Ernest Hemingway famously wrote about wine in Europe being “something as healthy and normal as food, and also as a great giver of happiness and well-being and delight”. Chandigarh-based Yashovardhan Saboo, who runs Ethos, India’s largest retail chain of Swiss-made watches, agrees heartily with the description. His love for the drink that came to be associated with sophistication, even snobbish attitudes, began from reading authors like Hemingway and F Scott Fitzgerald, whose references to wine (and the consumption of it) informed their depiction of early 19th century European culture.
It wasn’t until he was 24, though — during his first trip to Europe —that Saboo was able to quench his curiosity. He learned to enjoy and appreciate the finer aspects of wine much later, entertaining overseas customers. “While dealing with foreign clients, you can either connect using food or alcohol. As vegetarian, I thought wine was a better way,” says the managing director of KDDL, which is into high-end watch components and precision engineering solutions.
Saboo recalls the crisp winter’s day in Basel when a friend took him to a blind tasting session. It involved tasting and sorting wines into three categories — ordinary, good and great — without knowing the brand. Noting the reactions of the 20-odd participants who obviously knew their stuff, he was surprised to find that his assessment was pretty close to theirs. “Even if you aren’t familiar with wines, it is quite easy to differentiate the great ones from the simple ones when you focus,” he says.

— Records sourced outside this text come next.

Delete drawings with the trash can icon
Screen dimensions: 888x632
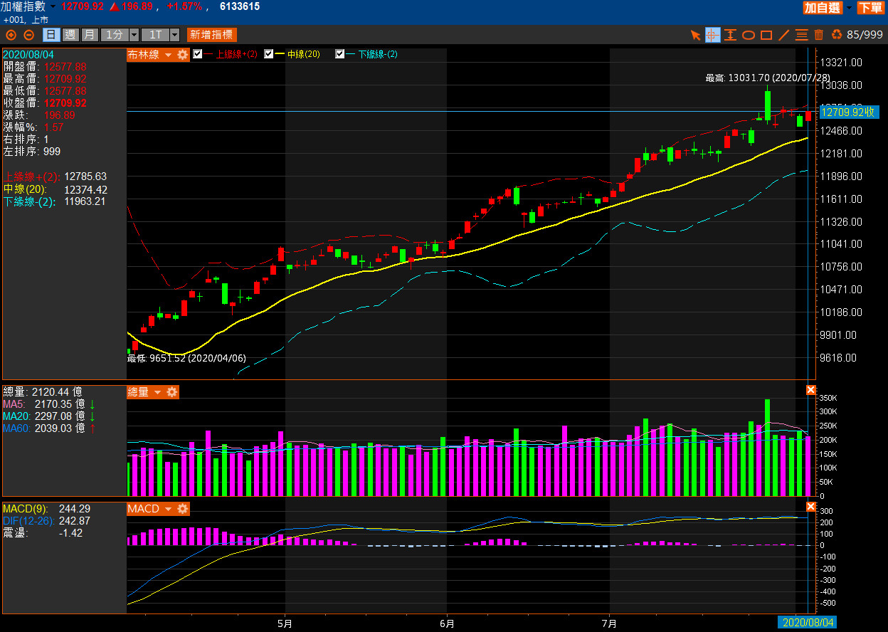[818, 35]
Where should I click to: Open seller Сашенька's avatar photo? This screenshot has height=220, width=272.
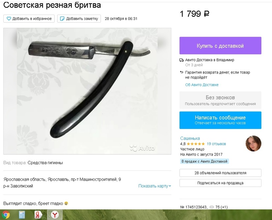[253, 144]
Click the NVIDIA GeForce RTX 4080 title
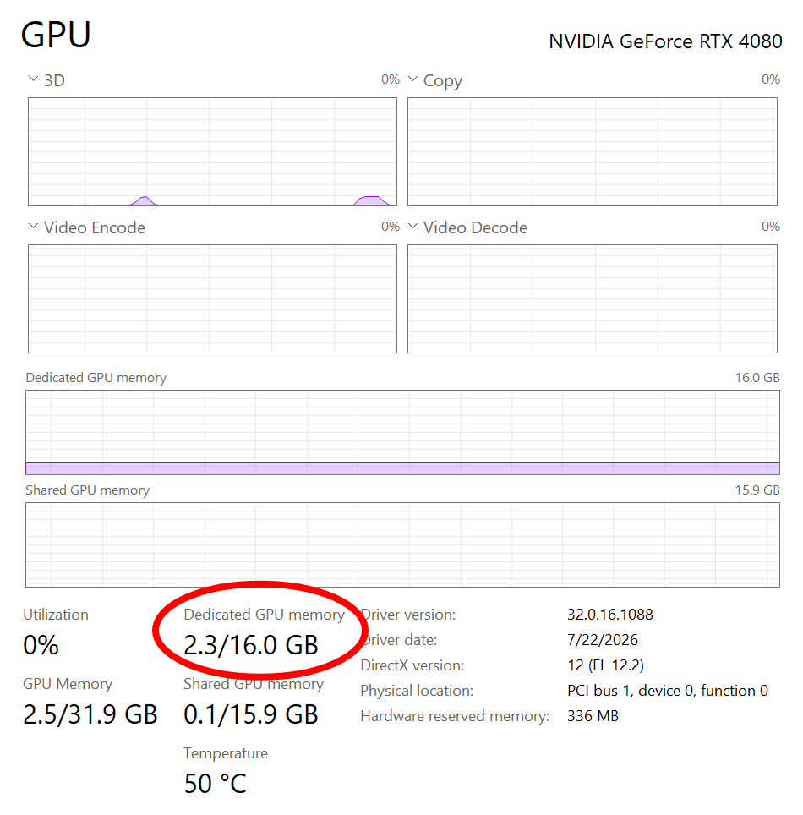803x815 pixels. tap(665, 41)
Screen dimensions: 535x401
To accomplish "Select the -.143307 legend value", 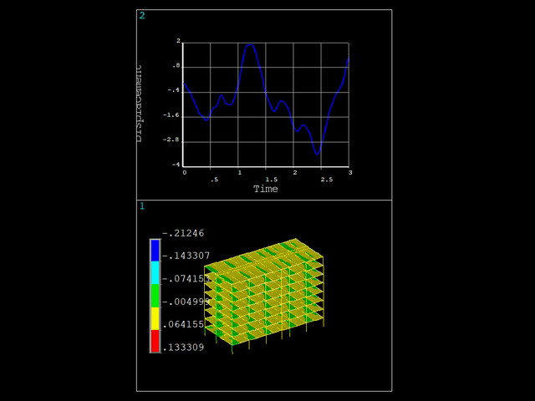I will pos(186,256).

Wines of same vintage or year could taste different even if opened at the same time, depending on how they were stored. “Every bottle you open is like a blind date. There is a lot of anticipation and you never know what it will be like. So, I can’t stick to one; I need to keep trying and exploring,” says Saboo. His favourite among Indian wines is the Grover La Reserve, though he thinks it’s not as good as it was 10 years ago. “I like wines from Bordeaux and Burgundy [France], Piedmont [Italy], Napa Valley [USA] and the Priorat region [Spain] the most.”
In 2003, a chance conversation with a member of the Delhi Wine Club encouraged Saboo to launch one in his city. Now, the Chandigarh Wine Club hosts blind tastings and dinners for its 50 members about four to five times a year. Those travelling abroad share their latest discoveries, acquisitions and experiences with wine, upon their return. Sometimes, experts are called in to conduct tasting sessions and introduce wines.
So, what does a vegetarian like Saboo pair his wine with? Cheese always works — especially a range of hard cheese, like parmigiano reggiano, goes well with Tannic wines for him. For someone who isn’t sure how to pick the perfect cheese for their drink, Saboo suggests this golden rule, “Coupling cheese and wine from the same region is always a good option.” Other than that, pasta, moderately-spiced food, and anything tandoori go down equally well. “It’s all about how you like it, and not what experts tell you to like, or brands that are trendy,” he concludes.